Exercise:
How many lines of the rows below contain the word "Expand"? Reply with the number alone.

Data entries:
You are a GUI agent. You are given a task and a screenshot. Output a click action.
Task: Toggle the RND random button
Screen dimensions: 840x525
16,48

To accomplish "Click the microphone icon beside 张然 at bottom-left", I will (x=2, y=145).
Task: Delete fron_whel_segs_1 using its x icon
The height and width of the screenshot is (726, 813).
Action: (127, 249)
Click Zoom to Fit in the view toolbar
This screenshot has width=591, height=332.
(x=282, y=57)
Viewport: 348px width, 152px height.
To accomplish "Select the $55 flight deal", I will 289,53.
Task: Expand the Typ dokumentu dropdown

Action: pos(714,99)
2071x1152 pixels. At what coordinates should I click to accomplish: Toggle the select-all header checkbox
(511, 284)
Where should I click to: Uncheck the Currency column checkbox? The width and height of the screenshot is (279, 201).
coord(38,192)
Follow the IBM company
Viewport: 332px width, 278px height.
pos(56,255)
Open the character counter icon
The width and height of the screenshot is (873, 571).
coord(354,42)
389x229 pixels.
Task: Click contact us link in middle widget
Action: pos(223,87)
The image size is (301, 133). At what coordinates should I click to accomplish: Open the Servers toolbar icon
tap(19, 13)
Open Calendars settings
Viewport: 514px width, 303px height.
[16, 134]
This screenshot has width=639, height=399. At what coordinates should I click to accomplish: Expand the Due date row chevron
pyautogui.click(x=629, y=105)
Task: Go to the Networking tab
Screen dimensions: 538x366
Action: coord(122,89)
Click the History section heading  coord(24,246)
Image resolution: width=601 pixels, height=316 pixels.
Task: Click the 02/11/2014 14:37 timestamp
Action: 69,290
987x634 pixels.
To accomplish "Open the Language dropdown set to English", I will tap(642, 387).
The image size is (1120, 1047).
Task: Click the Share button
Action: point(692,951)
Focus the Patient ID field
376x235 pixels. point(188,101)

Written response:
2